(Records supplied begins)

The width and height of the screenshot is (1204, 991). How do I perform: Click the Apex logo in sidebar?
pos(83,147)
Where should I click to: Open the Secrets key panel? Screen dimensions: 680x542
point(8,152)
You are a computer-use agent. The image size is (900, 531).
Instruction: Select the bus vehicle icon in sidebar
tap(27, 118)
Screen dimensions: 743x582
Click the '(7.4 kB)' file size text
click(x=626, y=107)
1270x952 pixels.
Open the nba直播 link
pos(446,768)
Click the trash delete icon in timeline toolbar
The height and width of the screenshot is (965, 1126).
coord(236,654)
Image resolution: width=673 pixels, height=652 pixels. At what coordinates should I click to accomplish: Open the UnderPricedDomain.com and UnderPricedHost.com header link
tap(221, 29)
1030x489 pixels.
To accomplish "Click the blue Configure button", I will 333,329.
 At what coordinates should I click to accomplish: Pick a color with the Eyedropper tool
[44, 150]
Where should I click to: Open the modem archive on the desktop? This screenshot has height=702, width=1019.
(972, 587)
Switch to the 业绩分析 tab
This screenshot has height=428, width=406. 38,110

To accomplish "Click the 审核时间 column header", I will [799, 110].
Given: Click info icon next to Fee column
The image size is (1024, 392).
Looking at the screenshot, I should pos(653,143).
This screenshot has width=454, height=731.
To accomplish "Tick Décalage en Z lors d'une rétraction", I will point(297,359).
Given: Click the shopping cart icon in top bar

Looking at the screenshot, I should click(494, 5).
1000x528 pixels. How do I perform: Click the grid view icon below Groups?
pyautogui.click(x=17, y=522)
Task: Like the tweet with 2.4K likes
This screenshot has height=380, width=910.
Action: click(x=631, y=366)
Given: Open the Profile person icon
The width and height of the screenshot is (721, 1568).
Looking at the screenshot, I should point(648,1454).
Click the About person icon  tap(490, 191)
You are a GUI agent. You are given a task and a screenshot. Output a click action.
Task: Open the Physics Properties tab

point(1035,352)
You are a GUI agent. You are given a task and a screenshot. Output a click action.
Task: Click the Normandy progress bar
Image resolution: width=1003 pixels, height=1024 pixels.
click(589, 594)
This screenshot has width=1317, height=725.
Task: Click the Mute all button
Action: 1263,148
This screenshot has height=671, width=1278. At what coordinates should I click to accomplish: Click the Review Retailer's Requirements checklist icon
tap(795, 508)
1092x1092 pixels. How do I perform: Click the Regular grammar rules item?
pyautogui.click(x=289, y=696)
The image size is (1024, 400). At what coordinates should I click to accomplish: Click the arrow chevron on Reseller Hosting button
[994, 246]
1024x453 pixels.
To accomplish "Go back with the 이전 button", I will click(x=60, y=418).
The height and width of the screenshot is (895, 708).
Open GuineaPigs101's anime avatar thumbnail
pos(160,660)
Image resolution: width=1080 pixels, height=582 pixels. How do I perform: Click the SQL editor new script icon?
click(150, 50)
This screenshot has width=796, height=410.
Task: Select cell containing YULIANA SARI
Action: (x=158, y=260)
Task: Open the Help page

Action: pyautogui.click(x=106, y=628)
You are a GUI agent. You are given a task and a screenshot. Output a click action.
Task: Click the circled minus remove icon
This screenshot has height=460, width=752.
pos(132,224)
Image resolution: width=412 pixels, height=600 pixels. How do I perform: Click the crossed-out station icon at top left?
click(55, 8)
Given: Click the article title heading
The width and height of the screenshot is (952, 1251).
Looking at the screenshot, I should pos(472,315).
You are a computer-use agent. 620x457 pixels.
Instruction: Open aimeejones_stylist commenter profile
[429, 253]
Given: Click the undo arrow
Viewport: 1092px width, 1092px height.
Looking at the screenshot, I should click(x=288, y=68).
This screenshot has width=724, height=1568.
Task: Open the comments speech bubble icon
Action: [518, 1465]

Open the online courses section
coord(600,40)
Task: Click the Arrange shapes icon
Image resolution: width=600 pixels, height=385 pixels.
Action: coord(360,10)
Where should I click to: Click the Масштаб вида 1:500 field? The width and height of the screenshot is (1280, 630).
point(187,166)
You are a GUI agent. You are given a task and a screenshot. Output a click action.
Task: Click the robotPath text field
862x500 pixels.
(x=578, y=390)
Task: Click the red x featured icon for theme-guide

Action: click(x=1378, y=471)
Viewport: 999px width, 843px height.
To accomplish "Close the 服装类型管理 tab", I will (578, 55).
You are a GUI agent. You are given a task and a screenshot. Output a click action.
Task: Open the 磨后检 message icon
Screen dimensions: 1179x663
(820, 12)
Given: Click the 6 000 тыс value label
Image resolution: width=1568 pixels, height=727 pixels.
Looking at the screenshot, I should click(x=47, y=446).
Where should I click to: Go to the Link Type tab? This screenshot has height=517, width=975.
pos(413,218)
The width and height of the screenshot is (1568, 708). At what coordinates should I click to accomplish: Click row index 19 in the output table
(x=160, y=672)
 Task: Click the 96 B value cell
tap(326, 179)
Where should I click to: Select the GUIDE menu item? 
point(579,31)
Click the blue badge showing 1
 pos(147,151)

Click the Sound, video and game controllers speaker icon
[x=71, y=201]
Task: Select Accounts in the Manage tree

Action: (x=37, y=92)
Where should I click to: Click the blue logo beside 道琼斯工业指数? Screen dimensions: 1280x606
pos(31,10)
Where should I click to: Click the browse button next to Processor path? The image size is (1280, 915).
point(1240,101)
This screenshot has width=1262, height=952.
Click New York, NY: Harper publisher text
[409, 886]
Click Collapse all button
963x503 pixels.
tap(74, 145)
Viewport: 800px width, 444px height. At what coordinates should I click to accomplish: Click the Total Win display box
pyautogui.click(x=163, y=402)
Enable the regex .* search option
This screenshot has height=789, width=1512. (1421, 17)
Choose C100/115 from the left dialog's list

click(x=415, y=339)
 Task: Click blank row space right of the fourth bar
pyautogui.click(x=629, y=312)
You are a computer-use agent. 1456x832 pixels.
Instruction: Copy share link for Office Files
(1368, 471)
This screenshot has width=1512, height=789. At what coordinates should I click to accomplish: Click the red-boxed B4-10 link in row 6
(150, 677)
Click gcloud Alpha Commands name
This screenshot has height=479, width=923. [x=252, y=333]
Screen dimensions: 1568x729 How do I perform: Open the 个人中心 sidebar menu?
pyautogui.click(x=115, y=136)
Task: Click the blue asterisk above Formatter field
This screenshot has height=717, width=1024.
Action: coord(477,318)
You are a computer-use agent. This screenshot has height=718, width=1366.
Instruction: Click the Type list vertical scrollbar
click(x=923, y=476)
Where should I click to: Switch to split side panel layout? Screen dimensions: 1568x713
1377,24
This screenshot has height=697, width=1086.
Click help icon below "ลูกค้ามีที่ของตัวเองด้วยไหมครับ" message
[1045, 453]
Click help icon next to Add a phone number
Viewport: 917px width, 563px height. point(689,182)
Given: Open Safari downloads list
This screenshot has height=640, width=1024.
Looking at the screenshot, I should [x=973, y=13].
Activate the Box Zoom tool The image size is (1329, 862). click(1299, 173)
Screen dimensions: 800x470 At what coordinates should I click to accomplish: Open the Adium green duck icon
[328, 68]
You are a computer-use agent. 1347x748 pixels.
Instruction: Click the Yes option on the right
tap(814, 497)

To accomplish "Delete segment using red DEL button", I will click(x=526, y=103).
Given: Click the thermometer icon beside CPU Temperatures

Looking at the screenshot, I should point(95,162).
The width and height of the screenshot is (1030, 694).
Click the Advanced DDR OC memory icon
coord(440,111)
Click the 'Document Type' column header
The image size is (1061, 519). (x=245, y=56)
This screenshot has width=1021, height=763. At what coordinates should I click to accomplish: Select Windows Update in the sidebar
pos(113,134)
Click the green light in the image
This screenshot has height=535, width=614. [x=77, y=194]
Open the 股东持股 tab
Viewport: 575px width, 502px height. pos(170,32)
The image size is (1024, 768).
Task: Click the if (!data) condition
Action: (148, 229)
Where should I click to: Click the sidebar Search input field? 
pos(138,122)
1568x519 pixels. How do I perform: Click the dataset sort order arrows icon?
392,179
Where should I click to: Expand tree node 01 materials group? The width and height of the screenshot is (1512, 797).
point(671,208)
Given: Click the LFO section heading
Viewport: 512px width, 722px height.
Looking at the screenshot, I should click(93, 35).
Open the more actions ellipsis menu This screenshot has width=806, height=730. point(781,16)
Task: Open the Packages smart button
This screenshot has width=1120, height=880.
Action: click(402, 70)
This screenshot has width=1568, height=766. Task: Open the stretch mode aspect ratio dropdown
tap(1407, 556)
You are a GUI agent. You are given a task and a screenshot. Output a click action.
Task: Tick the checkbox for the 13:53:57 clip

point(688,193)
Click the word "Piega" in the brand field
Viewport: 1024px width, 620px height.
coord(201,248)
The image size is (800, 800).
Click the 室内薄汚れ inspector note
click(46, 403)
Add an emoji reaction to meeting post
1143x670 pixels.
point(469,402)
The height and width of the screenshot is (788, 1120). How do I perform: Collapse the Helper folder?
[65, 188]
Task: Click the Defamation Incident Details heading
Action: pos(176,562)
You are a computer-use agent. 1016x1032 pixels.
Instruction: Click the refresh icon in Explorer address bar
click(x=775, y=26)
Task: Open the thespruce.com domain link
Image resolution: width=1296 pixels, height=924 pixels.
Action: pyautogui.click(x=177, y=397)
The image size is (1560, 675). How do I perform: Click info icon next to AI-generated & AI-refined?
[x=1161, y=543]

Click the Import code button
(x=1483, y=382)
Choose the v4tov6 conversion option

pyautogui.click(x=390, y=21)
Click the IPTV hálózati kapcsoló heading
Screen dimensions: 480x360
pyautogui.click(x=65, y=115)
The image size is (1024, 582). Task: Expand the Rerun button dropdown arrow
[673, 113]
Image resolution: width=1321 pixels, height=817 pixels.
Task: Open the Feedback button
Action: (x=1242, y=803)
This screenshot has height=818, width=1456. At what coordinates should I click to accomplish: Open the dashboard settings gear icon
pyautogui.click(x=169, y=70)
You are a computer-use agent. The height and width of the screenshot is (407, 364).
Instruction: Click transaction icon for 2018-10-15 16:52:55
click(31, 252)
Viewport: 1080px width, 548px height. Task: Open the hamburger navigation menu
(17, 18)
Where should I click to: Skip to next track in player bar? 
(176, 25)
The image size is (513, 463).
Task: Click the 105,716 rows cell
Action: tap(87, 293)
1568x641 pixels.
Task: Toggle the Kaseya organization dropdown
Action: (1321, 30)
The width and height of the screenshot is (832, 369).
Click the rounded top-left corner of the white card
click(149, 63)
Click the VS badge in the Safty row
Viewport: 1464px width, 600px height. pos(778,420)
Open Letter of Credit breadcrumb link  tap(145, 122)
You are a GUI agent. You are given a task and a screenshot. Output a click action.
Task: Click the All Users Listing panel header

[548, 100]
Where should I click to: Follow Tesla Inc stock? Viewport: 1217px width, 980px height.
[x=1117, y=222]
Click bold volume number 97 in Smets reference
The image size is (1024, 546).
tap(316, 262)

(Records supplied ends)

Exercise details →
Return word for word the lines above from the line with "The image size is (1024, 582)." to the line with "You are a computer-use agent. The height", including both and leaving out all others.

Response to this exercise →
The image size is (1024, 582). Task: Expand the Rerun button dropdown arrow
[673, 113]
Image resolution: width=1321 pixels, height=817 pixels.
Task: Open the Feedback button
Action: (x=1242, y=803)
This screenshot has height=818, width=1456. At what coordinates should I click to accomplish: Open the dashboard settings gear icon
pyautogui.click(x=169, y=70)
You are a computer-use agent. The height and width of the screenshot is (407, 364).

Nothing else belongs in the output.